Plant to renew rental plant contract not acceptable
THE prime minister’s approval of a proposal by the Power Division for renewal of the contracts that enabled the Power Development Board to buy electricity from ‘efficient’ rental plants until 2020 does not augur well for either the economy or energy security. As New Age reported on Wednesday, the approval given last week will also allow the owners to get rental even when the PDB does not buy power from them. As a power division official pointed out, although the rental power suppliers reportedly recovered their investment during the first contract period ranging from three to five years, they have demanded ‘unchanged price of electricity’ for the renewed period.

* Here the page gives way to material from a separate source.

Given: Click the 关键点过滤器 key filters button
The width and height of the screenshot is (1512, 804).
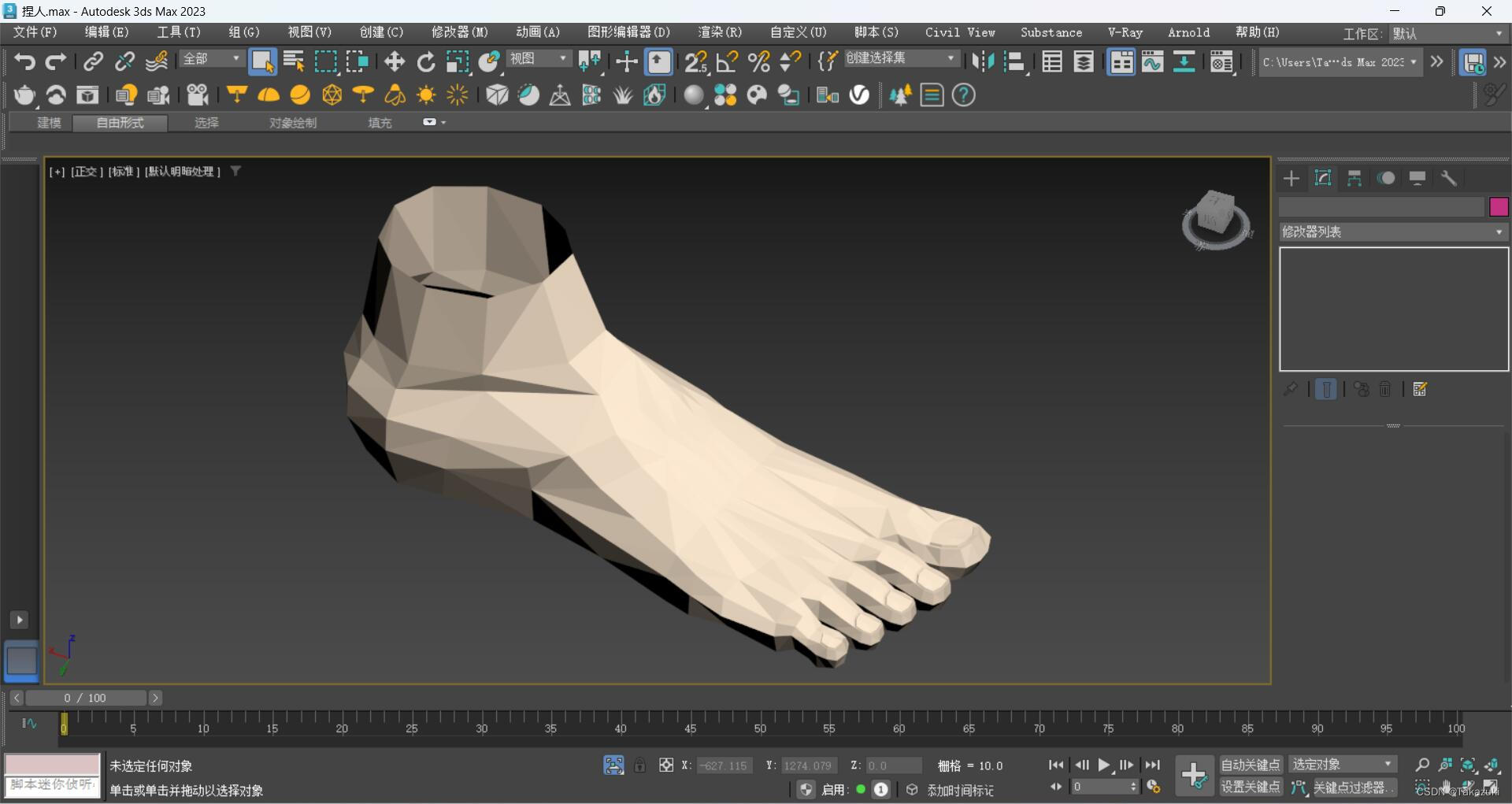Looking at the screenshot, I should coord(1354,787).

It may be pertinent to recall that the government introduced at least 20 expensive liquid fuel oil-run rental plants mostly owned by ruling party men between August 2010 and December 2011 and signed contracts with their owners to buy power at Tk 22 per unit, while the average generation cost of every unit of electricity at the state-run plants was just Tk 2.62. However, although the government opted for such plants in the name of quick solution to power outage, they miserably failed to address the woes at least in an effective manner. To add to the woes, in an attempt to cope with the rising subsidies in the power and energy sector due to the rental plants, the government increased power tariffs, bulk and retail, on more occasions than one in the past three years. Subsequently, in the face of enormous public criticisms against the rental options, key functionaries of the government pledged to start replacing such plants by base-load power plants run on cheaper fuels in 2013. Conspicuously, the government has failed to deliver on the pledge thus far. Thus, one cannot rule out the possibility that the incumbents may be more intent on serving the interests of rental plants owners than mitigating public woes.
Regardless of the reasons behind the approval in question, the government immediately needs to review it. One cannot say for sure that allowing private owners to dominate the power sector would not embolden them even to hold the nation hostage at any moment they think suitable to have the government comply with their unjust demand like the one at hand.